> _Set task_
Recast as a numbered list the lines from the one containing "This screenshot has height=272, width=614." through the end of the records, both ends included, omitting blank lines. Leave the pictures out of your answer.

> _Source data_

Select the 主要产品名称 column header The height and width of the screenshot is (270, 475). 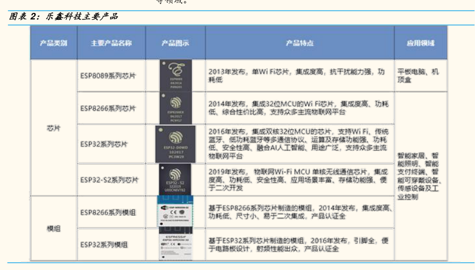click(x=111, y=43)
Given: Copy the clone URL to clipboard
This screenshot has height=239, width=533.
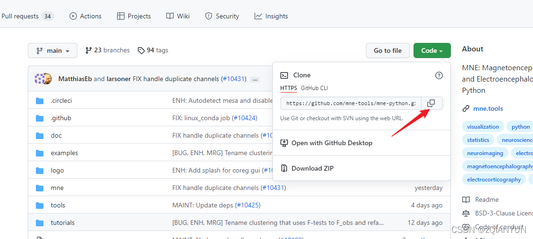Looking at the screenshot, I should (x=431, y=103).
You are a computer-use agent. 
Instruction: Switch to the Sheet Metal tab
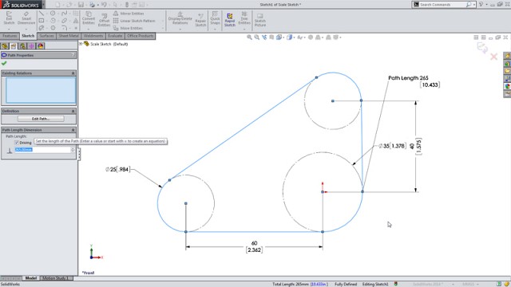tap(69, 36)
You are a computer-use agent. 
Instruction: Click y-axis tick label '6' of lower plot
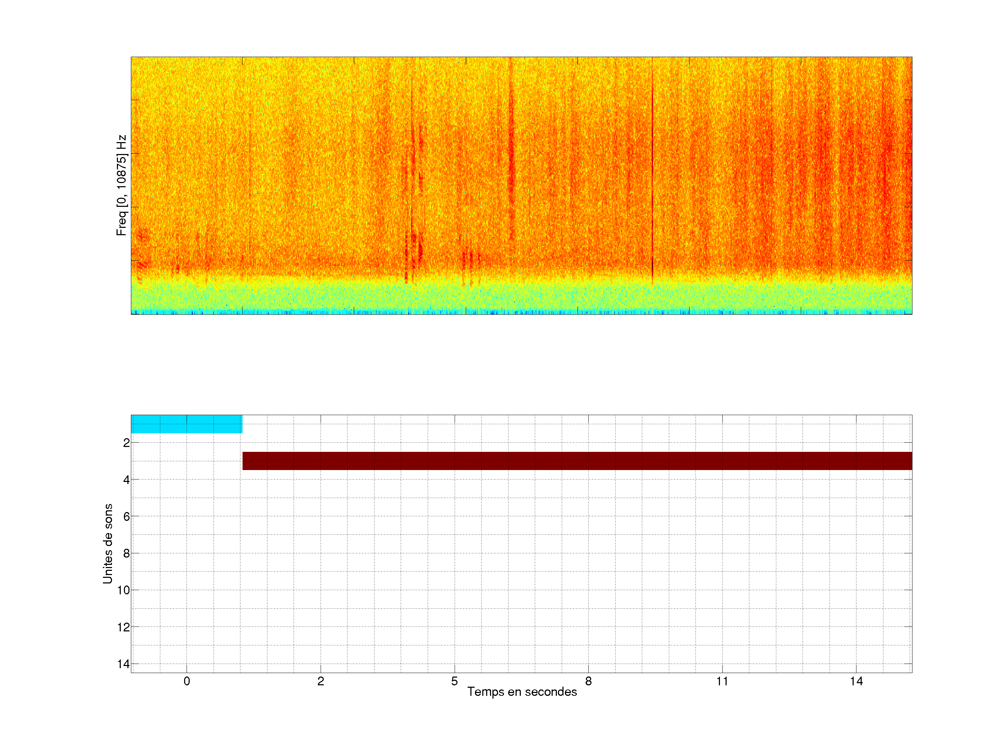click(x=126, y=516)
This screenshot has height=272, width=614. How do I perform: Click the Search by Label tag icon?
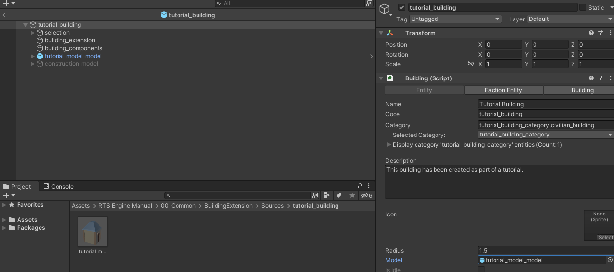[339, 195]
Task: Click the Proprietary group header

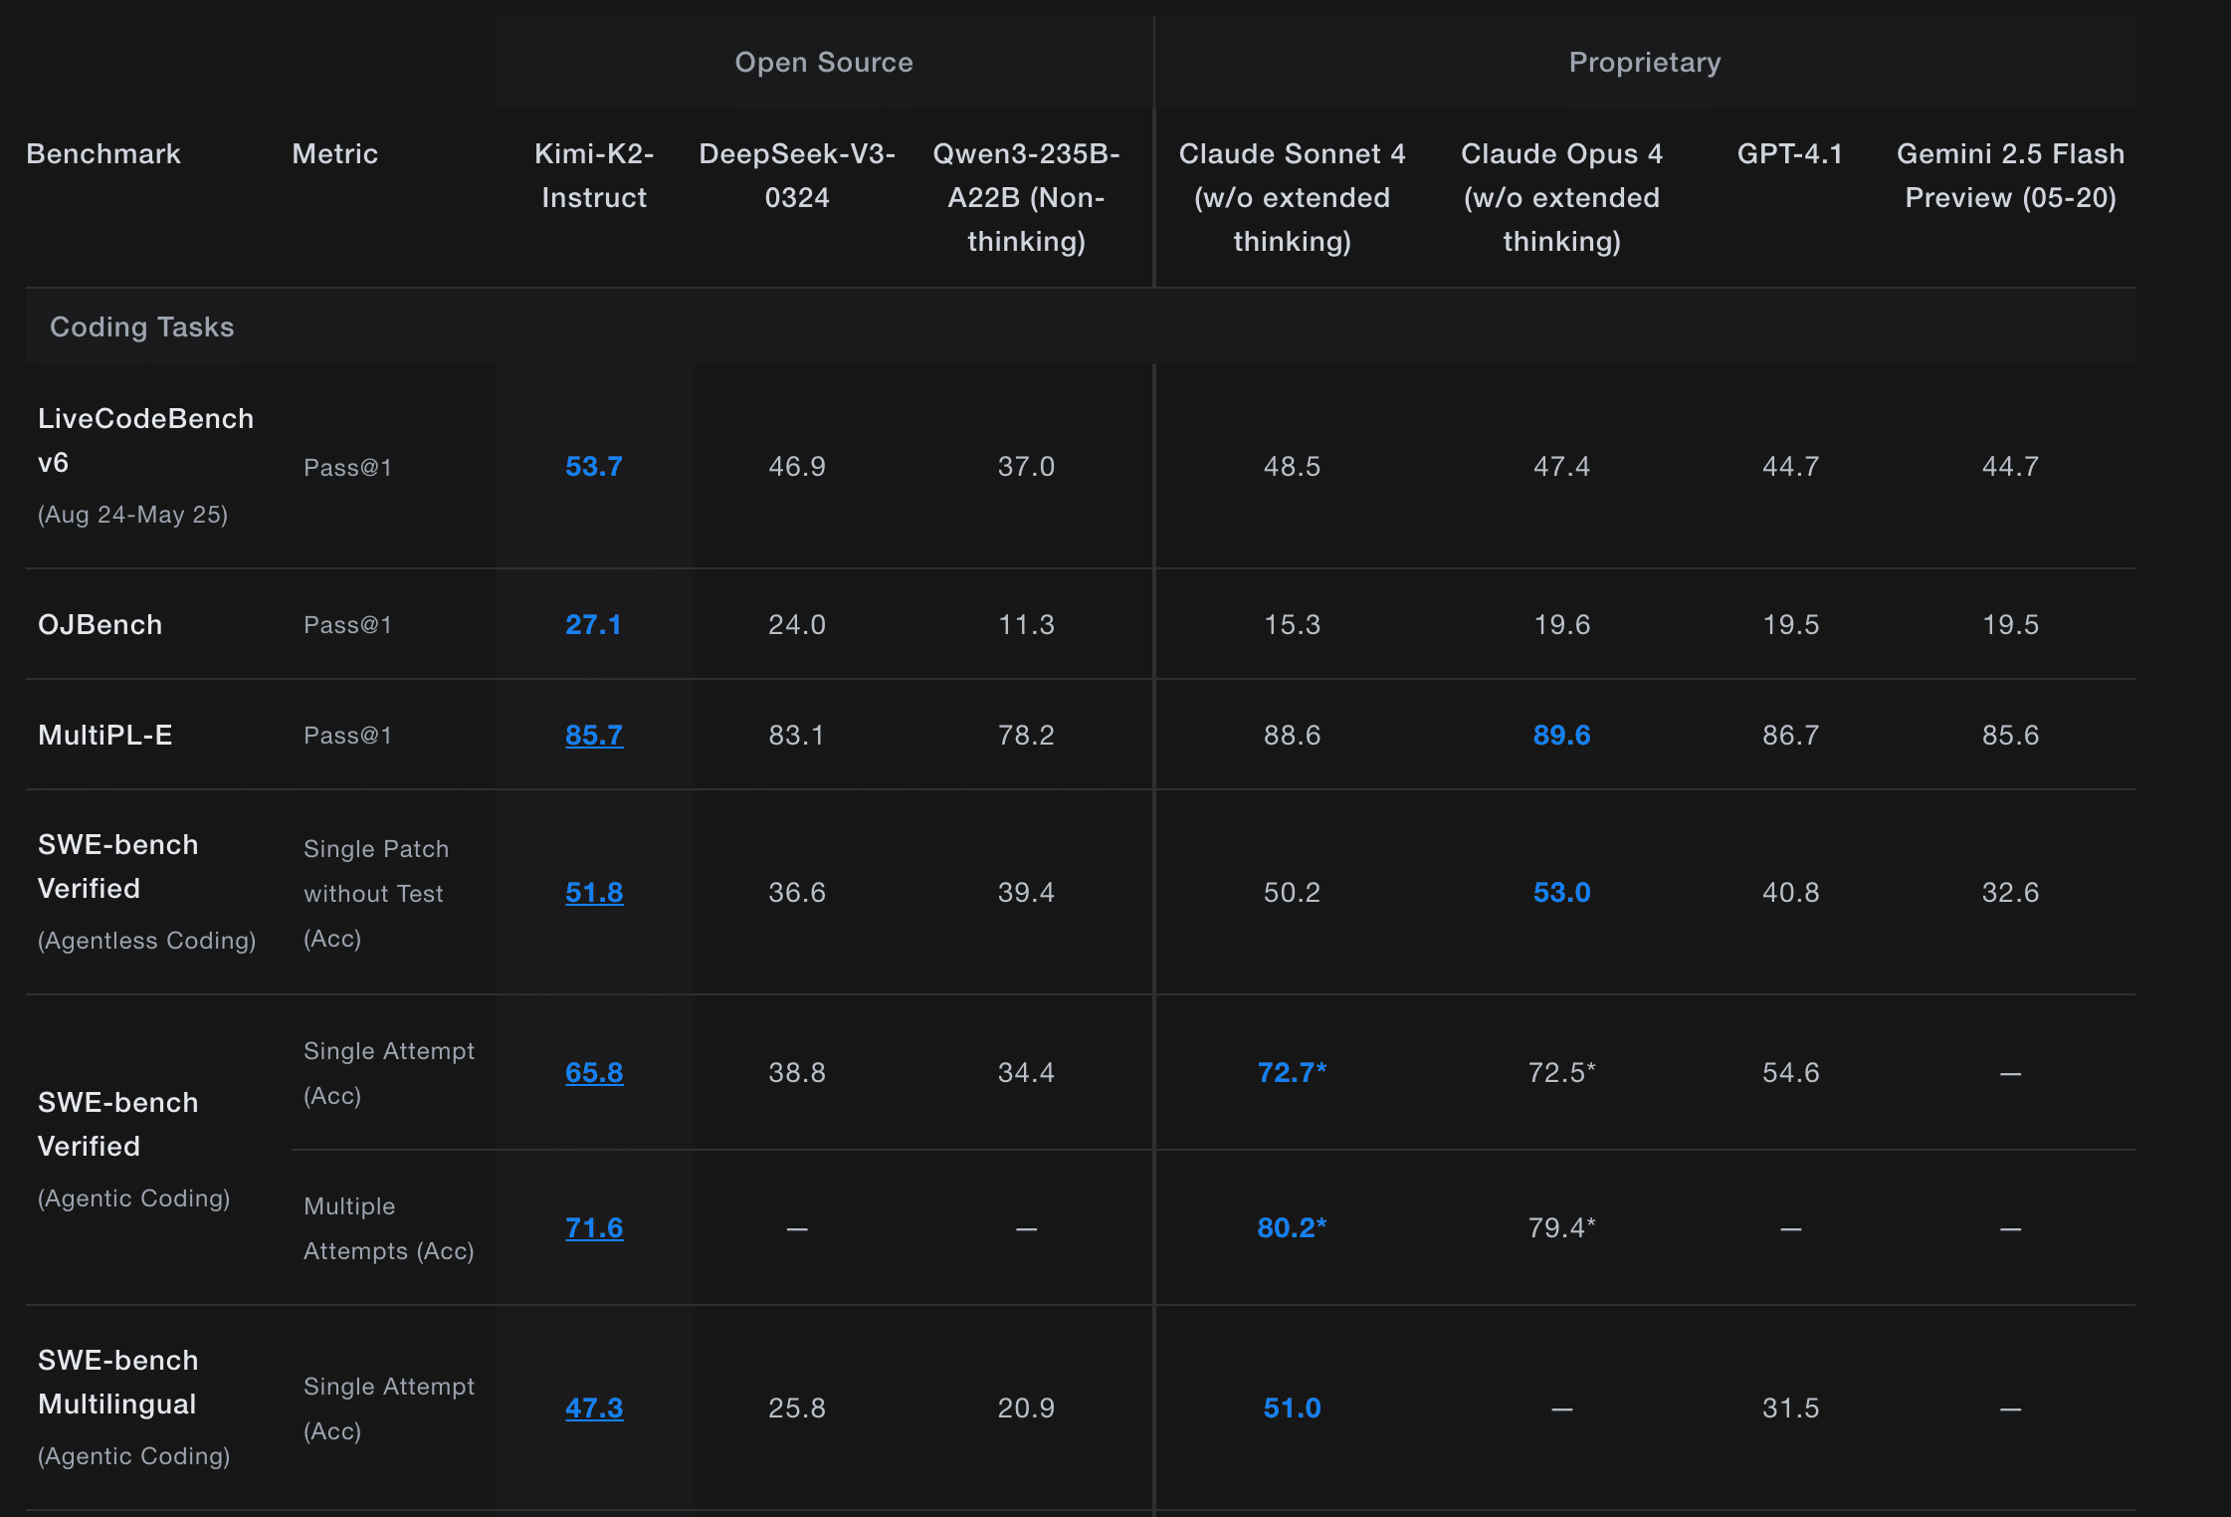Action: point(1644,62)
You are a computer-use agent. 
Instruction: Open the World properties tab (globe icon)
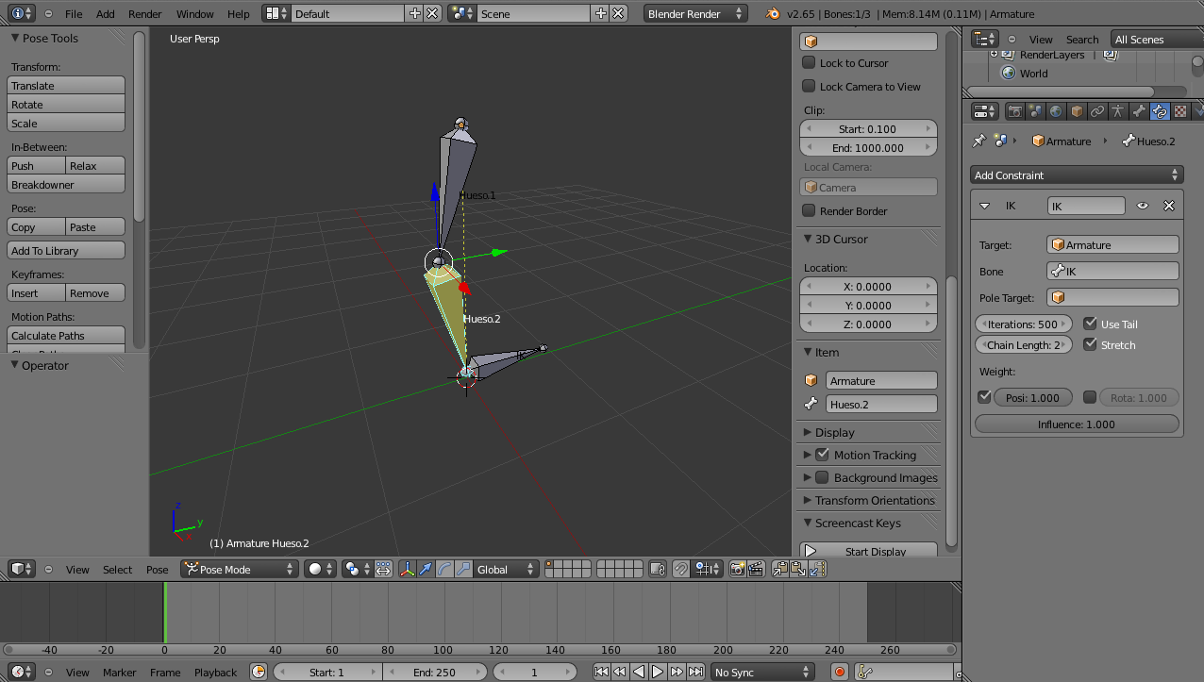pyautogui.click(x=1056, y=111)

> _Result of the exercise_
1. This screenshot has height=272, width=614. How do I perform: Click the Search by Label tag icon?
2. [339, 195]
3. Task: Click the Proprietary group header
4. Action: point(1644,62)
5. You are a computer-use agent. 
6. Instruction: Open the World properties tab (globe icon)
7. pyautogui.click(x=1056, y=111)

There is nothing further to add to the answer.